Stored items from a collection:
=== Section Start ===
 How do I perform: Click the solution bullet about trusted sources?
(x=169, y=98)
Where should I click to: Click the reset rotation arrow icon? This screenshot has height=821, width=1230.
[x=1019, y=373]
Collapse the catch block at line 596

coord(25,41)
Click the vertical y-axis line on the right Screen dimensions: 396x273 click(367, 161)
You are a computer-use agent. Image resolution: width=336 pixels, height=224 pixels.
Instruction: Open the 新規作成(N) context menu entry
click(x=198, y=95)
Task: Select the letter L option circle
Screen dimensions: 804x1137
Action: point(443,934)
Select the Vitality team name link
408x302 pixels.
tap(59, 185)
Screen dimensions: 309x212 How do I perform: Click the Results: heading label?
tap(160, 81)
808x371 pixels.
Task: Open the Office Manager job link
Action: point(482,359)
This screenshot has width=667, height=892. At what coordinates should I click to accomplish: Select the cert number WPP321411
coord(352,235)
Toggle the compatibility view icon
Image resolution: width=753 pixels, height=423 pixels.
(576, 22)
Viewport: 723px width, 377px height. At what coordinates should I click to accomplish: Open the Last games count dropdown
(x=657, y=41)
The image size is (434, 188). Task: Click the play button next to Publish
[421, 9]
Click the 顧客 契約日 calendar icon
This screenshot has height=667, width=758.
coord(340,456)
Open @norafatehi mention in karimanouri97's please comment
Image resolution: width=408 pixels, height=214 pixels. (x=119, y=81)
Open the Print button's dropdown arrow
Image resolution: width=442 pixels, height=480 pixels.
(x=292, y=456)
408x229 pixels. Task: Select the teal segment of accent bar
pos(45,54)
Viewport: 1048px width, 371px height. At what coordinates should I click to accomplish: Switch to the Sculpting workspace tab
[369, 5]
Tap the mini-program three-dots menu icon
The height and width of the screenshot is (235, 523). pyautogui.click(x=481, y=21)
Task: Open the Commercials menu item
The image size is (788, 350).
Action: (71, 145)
=== Section End ===
ACTIVITY :: Write each line of the data above out again without altering a word.

ANSWER BOX ::
 How do I perform: Click the solution bullet about trusted sources?
(x=169, y=98)
Where should I click to: Click the reset rotation arrow icon? This screenshot has height=821, width=1230.
[x=1019, y=373]
Collapse the catch block at line 596

coord(25,41)
Click the vertical y-axis line on the right Screen dimensions: 396x273 click(367, 161)
You are a computer-use agent. Image resolution: width=336 pixels, height=224 pixels.
Instruction: Open the 新規作成(N) context menu entry
click(x=198, y=95)
Task: Select the letter L option circle
Screen dimensions: 804x1137
Action: point(443,934)
Select the Vitality team name link
408x302 pixels.
tap(59, 185)
Screen dimensions: 309x212 How do I perform: Click the Results: heading label?
tap(160, 81)
808x371 pixels.
Task: Open the Office Manager job link
Action: point(482,359)
This screenshot has width=667, height=892. At what coordinates should I click to accomplish: Select the cert number WPP321411
coord(352,235)
Toggle the compatibility view icon
Image resolution: width=753 pixels, height=423 pixels.
(576, 22)
Viewport: 723px width, 377px height. At what coordinates should I click to accomplish: Open the Last games count dropdown
(x=657, y=41)
The image size is (434, 188). Task: Click the play button next to Publish
[421, 9]
Click the 顧客 契約日 calendar icon
This screenshot has height=667, width=758.
coord(340,456)
Open @norafatehi mention in karimanouri97's please comment
Image resolution: width=408 pixels, height=214 pixels. (x=119, y=81)
Open the Print button's dropdown arrow
Image resolution: width=442 pixels, height=480 pixels.
(x=292, y=456)
408x229 pixels. Task: Select the teal segment of accent bar
pos(45,54)
Viewport: 1048px width, 371px height. At what coordinates should I click to accomplish: Switch to the Sculpting workspace tab
[369, 5]
Tap the mini-program three-dots menu icon
The height and width of the screenshot is (235, 523). pyautogui.click(x=481, y=21)
Task: Open the Commercials menu item
The image size is (788, 350).
Action: (71, 145)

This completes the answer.